## What this task involves
Within the listing below, how many lines include the string "will"? Reply with only the number.

## Record excerpts
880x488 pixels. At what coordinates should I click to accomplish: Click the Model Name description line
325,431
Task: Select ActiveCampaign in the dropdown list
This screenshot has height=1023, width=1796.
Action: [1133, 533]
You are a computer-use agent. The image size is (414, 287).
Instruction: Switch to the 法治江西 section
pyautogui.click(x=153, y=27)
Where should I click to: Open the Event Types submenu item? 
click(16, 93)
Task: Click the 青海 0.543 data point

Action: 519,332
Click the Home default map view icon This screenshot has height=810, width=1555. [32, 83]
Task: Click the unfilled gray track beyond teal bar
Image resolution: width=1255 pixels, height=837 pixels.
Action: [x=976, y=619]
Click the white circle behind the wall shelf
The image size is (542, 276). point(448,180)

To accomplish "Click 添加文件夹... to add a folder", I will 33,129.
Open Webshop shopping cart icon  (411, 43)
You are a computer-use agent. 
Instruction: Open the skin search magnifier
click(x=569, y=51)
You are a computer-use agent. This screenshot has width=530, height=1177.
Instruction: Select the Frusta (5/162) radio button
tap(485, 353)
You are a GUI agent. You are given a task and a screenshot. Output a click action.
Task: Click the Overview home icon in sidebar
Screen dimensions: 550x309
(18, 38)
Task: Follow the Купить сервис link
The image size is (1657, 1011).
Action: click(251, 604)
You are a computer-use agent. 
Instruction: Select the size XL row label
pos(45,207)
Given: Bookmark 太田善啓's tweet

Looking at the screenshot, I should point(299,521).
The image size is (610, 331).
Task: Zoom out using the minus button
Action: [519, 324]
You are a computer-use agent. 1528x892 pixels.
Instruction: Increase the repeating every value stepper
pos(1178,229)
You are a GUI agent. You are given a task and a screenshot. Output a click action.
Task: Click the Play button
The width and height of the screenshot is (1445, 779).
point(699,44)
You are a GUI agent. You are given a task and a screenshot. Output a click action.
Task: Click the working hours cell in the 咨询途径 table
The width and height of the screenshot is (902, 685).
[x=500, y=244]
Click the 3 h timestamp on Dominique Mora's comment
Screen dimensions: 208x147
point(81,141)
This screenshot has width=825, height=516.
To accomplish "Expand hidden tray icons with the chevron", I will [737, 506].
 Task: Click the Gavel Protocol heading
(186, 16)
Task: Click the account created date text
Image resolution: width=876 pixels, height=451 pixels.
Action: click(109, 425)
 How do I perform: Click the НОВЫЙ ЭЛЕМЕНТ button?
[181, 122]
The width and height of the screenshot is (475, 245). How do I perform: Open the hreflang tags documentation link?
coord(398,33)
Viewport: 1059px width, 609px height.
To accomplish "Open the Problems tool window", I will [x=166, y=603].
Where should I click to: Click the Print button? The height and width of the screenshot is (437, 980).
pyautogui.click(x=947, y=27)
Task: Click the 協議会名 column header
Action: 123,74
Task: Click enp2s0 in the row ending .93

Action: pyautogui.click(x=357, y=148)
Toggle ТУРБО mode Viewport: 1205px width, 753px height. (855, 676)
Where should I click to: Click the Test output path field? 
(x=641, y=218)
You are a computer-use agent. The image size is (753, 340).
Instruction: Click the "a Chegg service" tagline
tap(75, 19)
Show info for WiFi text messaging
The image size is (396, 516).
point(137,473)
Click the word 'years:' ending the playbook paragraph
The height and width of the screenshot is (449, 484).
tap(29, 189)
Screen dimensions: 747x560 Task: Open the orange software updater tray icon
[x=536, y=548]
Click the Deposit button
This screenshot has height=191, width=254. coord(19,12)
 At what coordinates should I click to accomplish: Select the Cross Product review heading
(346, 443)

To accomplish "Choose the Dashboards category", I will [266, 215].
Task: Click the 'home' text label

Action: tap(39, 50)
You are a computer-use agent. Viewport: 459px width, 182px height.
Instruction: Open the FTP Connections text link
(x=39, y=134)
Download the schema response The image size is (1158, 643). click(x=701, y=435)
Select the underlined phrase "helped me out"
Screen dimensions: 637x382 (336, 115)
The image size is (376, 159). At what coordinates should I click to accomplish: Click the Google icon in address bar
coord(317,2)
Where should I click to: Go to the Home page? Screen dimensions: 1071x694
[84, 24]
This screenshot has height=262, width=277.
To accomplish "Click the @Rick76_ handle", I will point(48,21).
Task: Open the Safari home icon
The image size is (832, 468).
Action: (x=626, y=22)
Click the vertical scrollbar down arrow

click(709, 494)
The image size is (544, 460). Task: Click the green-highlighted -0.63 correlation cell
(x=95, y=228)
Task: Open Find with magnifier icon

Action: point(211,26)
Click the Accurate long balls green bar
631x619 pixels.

## Result of the exercise
5